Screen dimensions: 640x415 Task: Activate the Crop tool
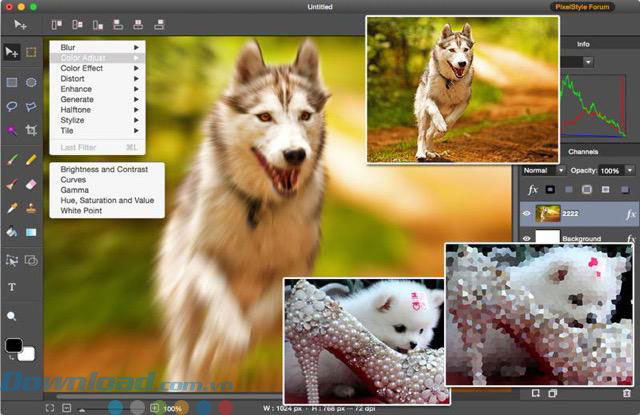[x=32, y=130]
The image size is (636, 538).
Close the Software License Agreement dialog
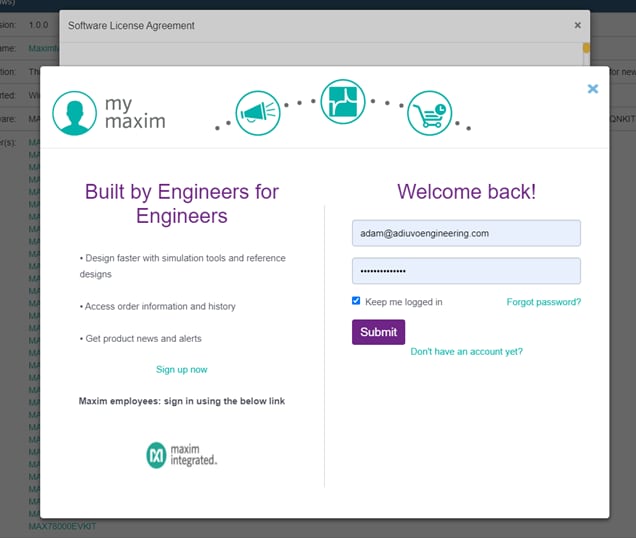pyautogui.click(x=577, y=25)
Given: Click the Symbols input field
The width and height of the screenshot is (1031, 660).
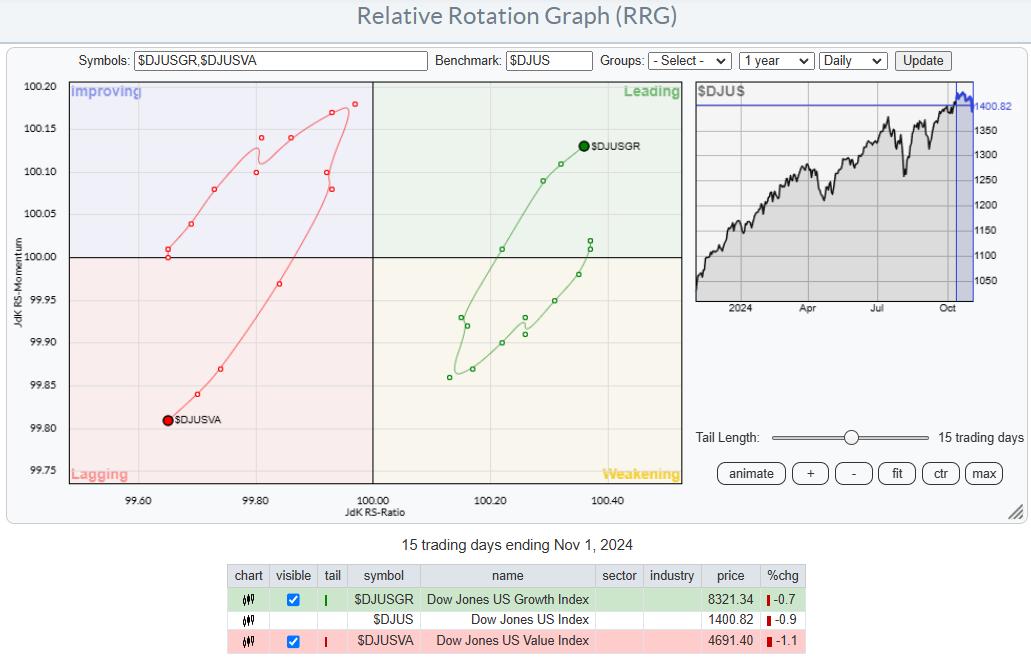Looking at the screenshot, I should (281, 61).

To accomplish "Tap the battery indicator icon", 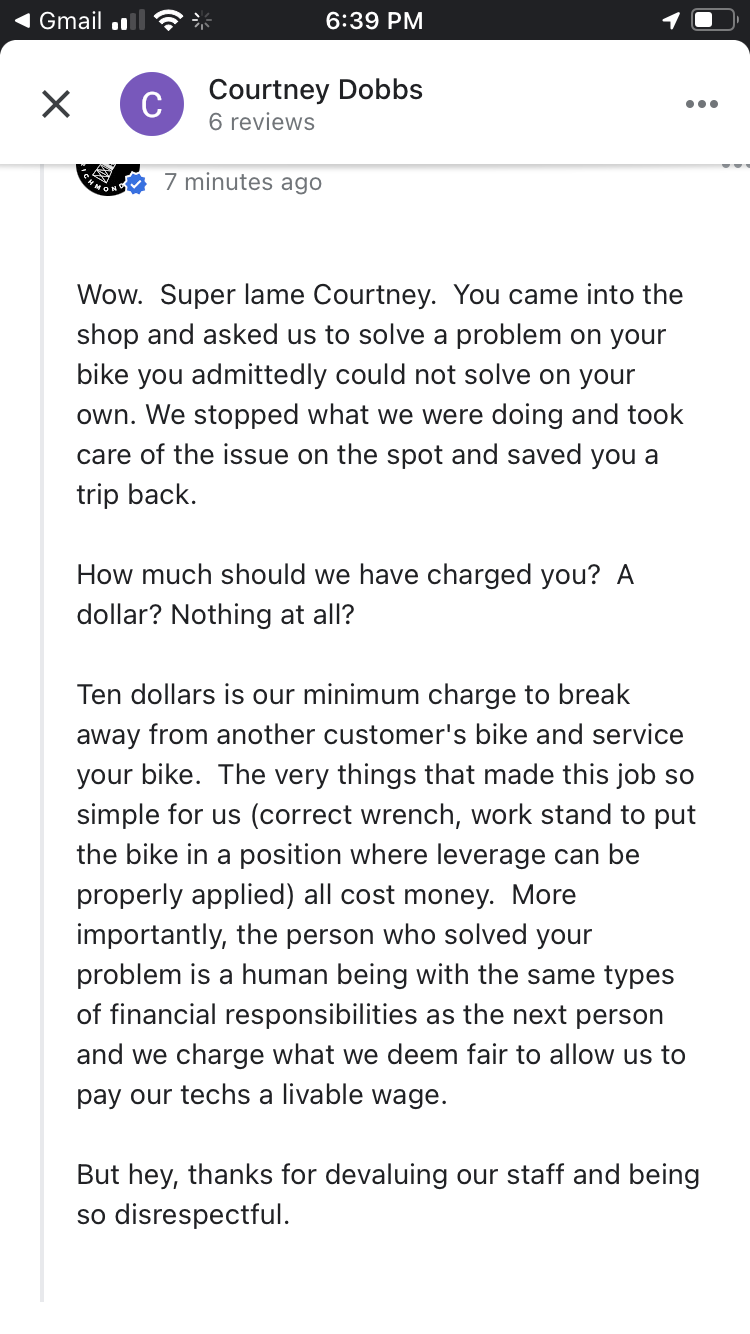I will coord(714,20).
══════════
§ **EXERCISE**
From the first line of the entries down to the line with "Given: Click the Symbols input field", print each line exactly; omit any picture.

§ **TASK RESULT**
Screen dimensions: 640x415 Task: Activate the Crop tool
[x=32, y=130]
The image size is (636, 538).
Close the Software License Agreement dialog
pyautogui.click(x=577, y=25)
Given: Click the Symbols input field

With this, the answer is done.